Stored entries
=== Begin Enclosure ===

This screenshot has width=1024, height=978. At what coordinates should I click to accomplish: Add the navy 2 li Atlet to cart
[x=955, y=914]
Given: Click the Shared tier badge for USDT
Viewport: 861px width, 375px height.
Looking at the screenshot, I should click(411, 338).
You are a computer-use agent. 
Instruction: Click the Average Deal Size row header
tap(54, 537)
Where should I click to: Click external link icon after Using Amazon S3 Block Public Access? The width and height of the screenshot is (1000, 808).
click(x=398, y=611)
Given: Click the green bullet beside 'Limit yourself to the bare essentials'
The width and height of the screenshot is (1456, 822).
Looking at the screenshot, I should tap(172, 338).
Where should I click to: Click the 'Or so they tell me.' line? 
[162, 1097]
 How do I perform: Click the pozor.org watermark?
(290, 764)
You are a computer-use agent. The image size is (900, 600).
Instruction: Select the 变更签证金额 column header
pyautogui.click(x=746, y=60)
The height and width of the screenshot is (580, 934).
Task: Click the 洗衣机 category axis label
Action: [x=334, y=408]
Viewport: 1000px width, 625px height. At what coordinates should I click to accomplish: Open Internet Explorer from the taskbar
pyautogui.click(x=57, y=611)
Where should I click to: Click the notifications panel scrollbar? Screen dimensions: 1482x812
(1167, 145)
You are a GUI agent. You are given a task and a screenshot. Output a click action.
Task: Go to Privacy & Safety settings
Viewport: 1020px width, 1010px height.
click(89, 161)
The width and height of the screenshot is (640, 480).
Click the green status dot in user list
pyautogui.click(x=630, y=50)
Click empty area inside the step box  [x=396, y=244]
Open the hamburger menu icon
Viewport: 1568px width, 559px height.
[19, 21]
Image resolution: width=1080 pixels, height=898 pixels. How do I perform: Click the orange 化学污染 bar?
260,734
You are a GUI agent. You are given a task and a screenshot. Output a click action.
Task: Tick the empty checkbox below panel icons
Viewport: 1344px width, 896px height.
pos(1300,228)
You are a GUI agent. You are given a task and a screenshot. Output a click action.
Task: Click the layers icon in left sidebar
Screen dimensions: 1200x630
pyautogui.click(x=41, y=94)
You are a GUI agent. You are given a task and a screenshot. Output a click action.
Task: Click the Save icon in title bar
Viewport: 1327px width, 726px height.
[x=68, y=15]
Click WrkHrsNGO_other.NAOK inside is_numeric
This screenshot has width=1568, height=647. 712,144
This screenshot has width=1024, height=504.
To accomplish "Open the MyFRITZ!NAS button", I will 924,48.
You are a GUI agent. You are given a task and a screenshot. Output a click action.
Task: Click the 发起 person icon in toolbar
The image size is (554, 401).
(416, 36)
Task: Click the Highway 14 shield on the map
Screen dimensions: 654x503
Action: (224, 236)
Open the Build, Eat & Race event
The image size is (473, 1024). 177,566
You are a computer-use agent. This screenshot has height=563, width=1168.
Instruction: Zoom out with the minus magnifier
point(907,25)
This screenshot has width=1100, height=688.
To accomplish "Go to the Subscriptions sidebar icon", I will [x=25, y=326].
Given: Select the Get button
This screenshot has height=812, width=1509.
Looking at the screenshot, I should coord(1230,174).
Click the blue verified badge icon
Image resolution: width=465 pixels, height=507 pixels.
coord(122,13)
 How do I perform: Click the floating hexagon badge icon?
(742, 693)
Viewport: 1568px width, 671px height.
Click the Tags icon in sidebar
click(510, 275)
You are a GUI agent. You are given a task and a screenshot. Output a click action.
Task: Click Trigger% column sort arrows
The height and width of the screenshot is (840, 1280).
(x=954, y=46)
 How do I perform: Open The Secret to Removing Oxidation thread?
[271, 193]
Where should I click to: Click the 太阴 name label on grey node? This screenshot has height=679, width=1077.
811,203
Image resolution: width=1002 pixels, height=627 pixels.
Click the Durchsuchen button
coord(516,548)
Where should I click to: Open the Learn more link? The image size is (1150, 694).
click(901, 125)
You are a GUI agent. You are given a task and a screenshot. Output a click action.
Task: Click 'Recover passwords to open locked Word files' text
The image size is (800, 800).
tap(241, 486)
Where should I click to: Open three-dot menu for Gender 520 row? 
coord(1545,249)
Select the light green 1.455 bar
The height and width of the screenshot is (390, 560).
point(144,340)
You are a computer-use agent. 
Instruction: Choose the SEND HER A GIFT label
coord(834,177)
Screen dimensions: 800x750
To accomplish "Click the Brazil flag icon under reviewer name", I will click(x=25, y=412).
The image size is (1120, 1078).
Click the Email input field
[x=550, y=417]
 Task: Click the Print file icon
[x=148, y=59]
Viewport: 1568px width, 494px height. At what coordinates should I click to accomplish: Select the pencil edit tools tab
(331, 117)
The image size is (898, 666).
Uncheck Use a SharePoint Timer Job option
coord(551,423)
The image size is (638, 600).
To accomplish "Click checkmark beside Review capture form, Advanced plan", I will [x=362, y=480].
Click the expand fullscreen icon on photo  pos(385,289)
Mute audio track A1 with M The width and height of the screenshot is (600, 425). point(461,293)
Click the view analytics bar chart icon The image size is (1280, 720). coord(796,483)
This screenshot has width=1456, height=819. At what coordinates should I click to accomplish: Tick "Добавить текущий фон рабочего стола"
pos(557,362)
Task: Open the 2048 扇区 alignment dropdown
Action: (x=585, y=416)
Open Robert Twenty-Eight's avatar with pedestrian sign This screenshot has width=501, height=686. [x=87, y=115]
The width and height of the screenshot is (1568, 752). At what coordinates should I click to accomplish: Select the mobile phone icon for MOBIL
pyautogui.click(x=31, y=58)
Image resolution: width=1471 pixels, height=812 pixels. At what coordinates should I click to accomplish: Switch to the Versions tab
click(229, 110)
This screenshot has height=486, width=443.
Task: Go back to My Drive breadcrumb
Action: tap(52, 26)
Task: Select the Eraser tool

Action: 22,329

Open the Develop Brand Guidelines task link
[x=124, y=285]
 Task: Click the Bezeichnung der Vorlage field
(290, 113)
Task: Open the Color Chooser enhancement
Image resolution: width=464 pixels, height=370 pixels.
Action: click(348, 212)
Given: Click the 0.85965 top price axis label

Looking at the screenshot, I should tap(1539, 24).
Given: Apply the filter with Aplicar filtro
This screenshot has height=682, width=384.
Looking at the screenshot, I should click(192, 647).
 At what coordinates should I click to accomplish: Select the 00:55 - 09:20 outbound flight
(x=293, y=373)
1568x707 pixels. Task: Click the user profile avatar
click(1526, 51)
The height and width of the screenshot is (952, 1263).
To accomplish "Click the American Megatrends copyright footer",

=== End Enclosure ===

▸ Work order
Above are some records. Report the number of their lines that include "computer", and add nothing else.

▸ Output of the task
4